The IMF cited research by Cardozo and others (2024), He and others (2022), and the IMF (2023) to support concerns that stablecoins can help users route flows outside established intermediaries.
The report said that stablecoins may weaken capital flow management measures because these controls rely on regulated institutions. It explained that public blockchains provide channels that operate outside those institutions and enable unrestricted movement of USD-pegged tokens across jurisdictions.
The IMF noted that stablecoin penetration is growing fastest in economies facing high inflation and volatile currencies. It said such conditions increase local demand for dollar-denominated instruments. The report added that locals may turn to USDT or USDC during uncertainty and that these tokens together hold $264 billion in market capitalization, based on CoinDesk data.
Growing Flows Intensify Pressure on Local Currencies
The IMF said USD-pegged tokens could accelerate outflows during market stress. It pointed to past events to illustrate this risk. It asked readers to consider a scenario where stablecoins existed during the 2013 taper tantrum, when Federal Reserve signals caused sharp emerging-market currency drops and outflows. The report suggested that seamless peer-to-peer transfers could have quickened those outflows.
Stablecoins accepted under the U.S. GENIUS Act as permitted payment instruments can be traded freely on public blockchains. The IMF said this access allows anyone to hold USD-equivalent value without opening a bank account or engaging with traditional forex controls.
The report said these tokens operate as digital dollar channels and therefore may weaken monetary authority tools. It added that stablecoin activity now rivals the scale of several sovereign foreign-exchange reserves. The combined USDT and USDC market cap is near France’s reserves and larger than those of the United Kingdom, Israel, the UAE, and Thailand.
The IMF asked a central question: How will emerging markets manage monetary stability if residents increasingly choose USD-linked tokens instead of domestic currencies?
Related: Wall Street Banks Quietly Test Stablecoins With Coinbase
Global Data Shows Expanding Cross-Border Stablecoin Activity
New IMF data shows stablecoin cross-border flows surpassing flows from unbacked crypto assets since early 2022. The gap continues to widen.
The Asia-Pacific region records the largest absolute volumes. North America follows closely. Yet flows scaled to GDP show stronger trends across Africa, Latin America, the Middle East, and the Caribbean.
The IMF said these regions dominate 2024 activity, accounting for the largest share of $1.5 trillion in cross-border stablecoin flows.

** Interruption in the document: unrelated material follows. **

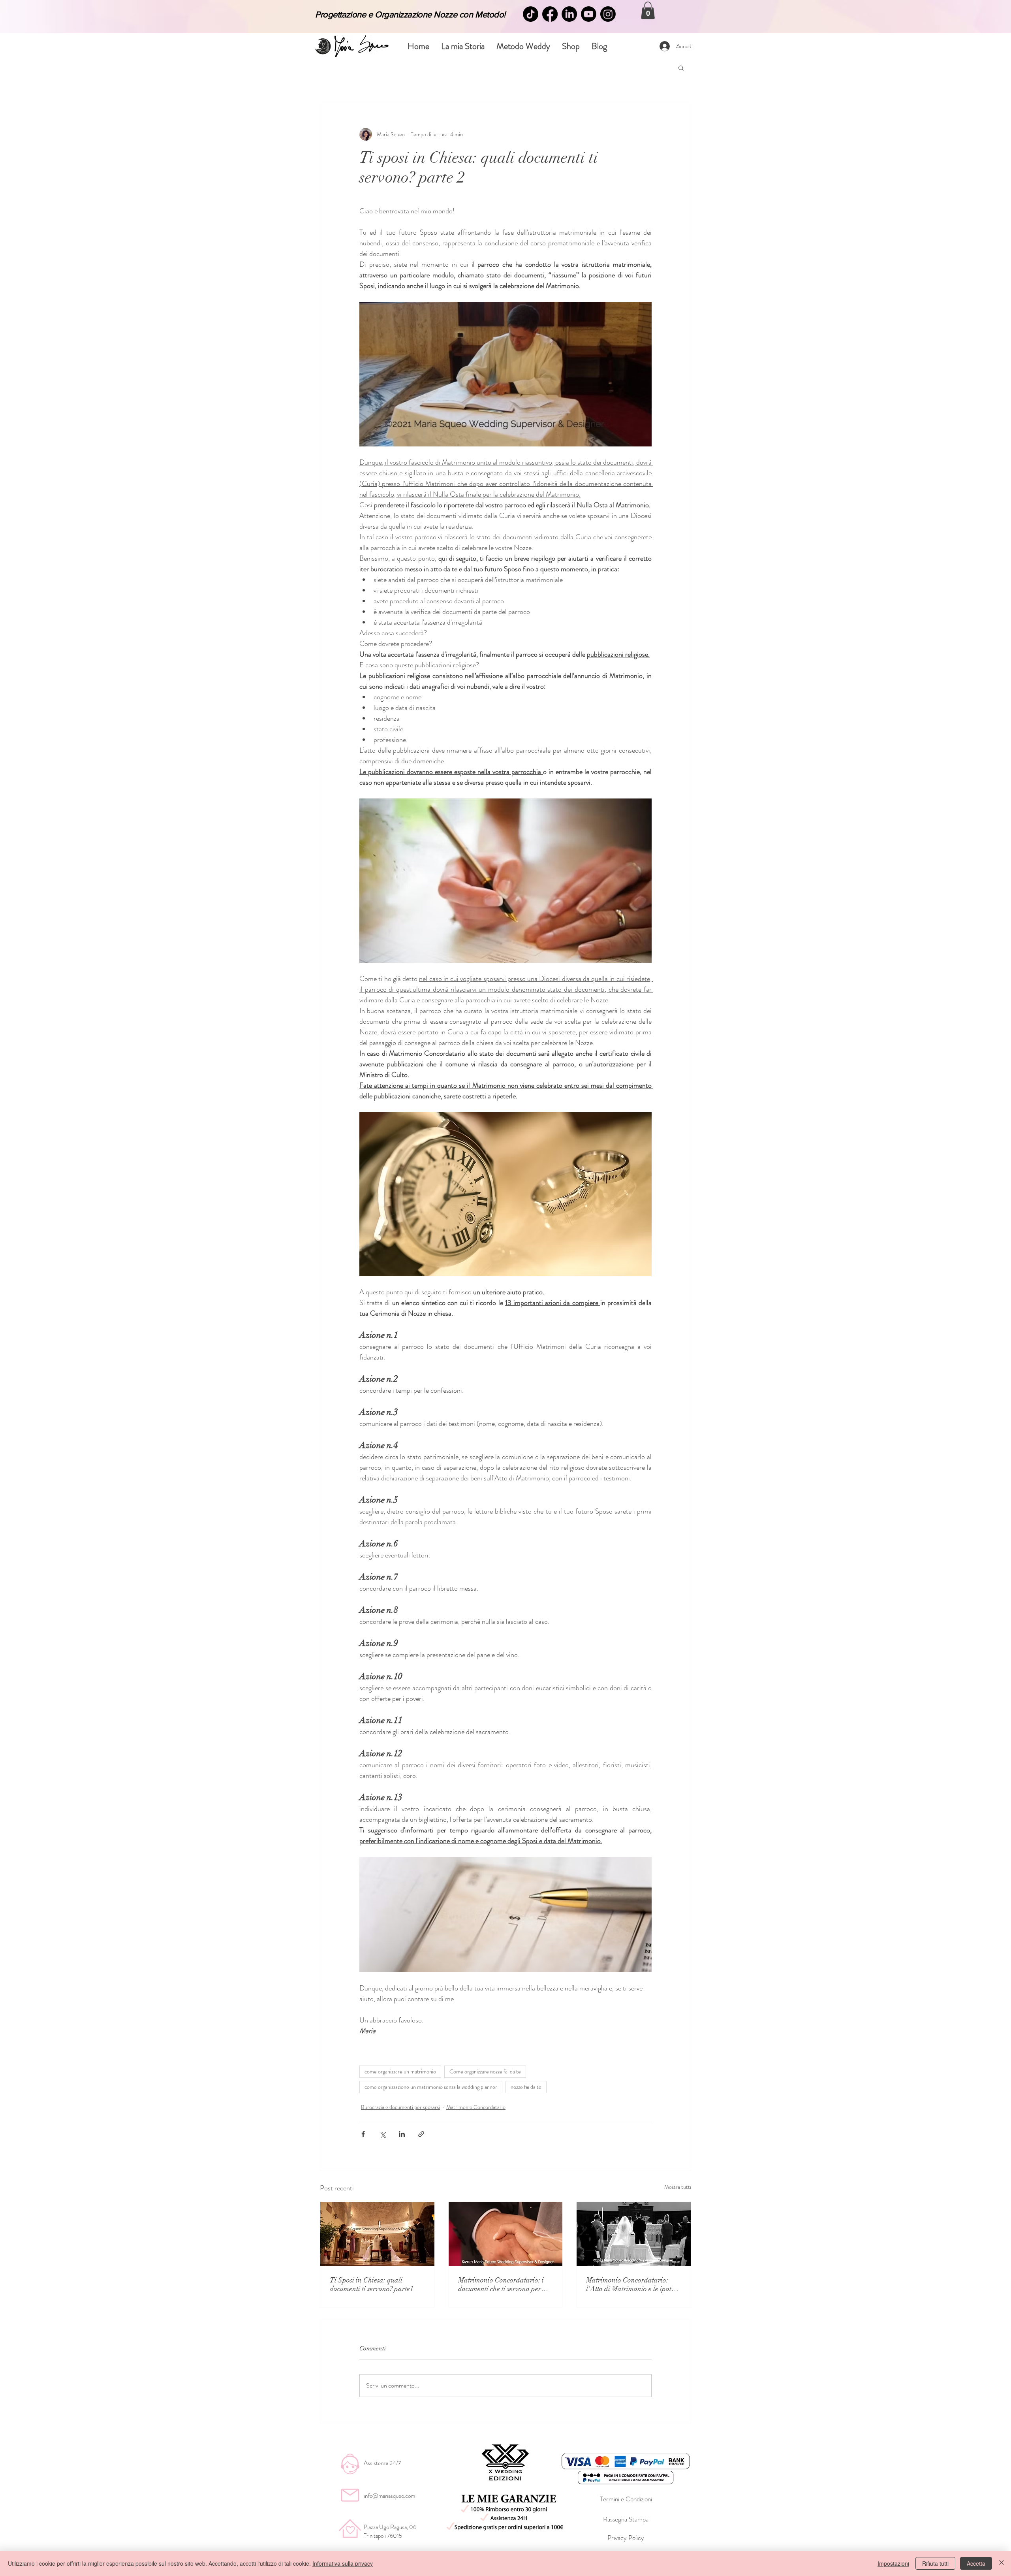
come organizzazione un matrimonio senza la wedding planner (431, 2087)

It described these movements as small relative to the global payments system but significantly different from SWIFT corridors, which concentrate in advanced economies.
The report additionally presented the recommendations from the IMF, the Financial Stability Board, and global standard-setting organizations. It enumerated nine suggested actions, including reinforcing monetary frameworks, clarifying legal treatment, applying FATF standards, and increasing international cooperation.